PROBLEM -
Here are the records. Write out exactly the lines between the one holding "This screenshot has height=1000, width=462." and the one holding "You are a computer-use agent. Image", inclusive.

Saved entries

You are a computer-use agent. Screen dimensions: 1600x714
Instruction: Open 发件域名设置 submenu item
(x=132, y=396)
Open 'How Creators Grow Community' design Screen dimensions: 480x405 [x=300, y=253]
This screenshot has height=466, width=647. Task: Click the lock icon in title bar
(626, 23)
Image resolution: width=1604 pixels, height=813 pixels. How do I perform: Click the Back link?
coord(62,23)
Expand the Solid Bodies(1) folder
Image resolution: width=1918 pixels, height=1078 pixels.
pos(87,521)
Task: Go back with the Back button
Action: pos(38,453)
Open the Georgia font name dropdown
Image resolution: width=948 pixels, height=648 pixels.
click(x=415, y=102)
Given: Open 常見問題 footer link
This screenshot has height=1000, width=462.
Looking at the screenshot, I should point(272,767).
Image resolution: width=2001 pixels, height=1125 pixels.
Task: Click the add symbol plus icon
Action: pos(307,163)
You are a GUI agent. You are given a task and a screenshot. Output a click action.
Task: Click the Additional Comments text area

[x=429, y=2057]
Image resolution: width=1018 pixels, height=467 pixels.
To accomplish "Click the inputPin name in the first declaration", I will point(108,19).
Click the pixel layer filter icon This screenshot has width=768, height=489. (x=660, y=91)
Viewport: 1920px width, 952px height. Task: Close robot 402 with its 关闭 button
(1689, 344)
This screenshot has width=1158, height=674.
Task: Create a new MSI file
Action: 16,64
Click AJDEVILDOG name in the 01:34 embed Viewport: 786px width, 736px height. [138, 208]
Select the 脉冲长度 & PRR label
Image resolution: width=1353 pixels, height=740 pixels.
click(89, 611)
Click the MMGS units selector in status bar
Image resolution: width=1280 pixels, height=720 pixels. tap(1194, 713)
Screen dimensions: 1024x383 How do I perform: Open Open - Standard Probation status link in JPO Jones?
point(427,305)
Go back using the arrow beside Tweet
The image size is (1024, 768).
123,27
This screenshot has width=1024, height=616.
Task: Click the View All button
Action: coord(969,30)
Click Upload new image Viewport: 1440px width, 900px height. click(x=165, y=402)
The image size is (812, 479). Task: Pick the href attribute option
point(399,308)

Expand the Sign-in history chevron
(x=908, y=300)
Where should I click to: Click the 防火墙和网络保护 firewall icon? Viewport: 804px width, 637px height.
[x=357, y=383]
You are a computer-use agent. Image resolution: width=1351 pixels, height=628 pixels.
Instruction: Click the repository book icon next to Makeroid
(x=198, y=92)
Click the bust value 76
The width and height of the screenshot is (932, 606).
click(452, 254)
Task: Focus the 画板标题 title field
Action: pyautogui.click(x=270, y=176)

EXPECTED ANSWER -
This screenshot has height=1000, width=462.
Looking at the screenshot, I should point(272,767).
Image resolution: width=2001 pixels, height=1125 pixels.
Task: Click the add symbol plus icon
Action: pos(307,163)
You are a GUI agent. You are given a task and a screenshot. Output a click action.
Task: Click the Additional Comments text area

[x=429, y=2057]
Image resolution: width=1018 pixels, height=467 pixels.
To accomplish "Click the inputPin name in the first declaration", I will point(108,19).
Click the pixel layer filter icon This screenshot has width=768, height=489. (x=660, y=91)
Viewport: 1920px width, 952px height. Task: Close robot 402 with its 关闭 button
(1689, 344)
This screenshot has width=1158, height=674.
Task: Create a new MSI file
Action: 16,64
Click AJDEVILDOG name in the 01:34 embed Viewport: 786px width, 736px height. [138, 208]
Select the 脉冲长度 & PRR label
Image resolution: width=1353 pixels, height=740 pixels.
click(89, 611)
Click the MMGS units selector in status bar
Image resolution: width=1280 pixels, height=720 pixels. tap(1194, 713)
Screen dimensions: 1024x383 How do I perform: Open Open - Standard Probation status link in JPO Jones?
point(427,305)
Go back using the arrow beside Tweet
The image size is (1024, 768).
123,27
This screenshot has width=1024, height=616.
Task: Click the View All button
Action: coord(969,30)
Click Upload new image Viewport: 1440px width, 900px height. click(x=165, y=402)
The image size is (812, 479). Task: Pick the href attribute option
point(399,308)

Expand the Sign-in history chevron
(x=908, y=300)
Where should I click to: Click the 防火墙和网络保护 firewall icon? Viewport: 804px width, 637px height.
[x=357, y=383]
You are a computer-use agent. Image resolution: width=1351 pixels, height=628 pixels.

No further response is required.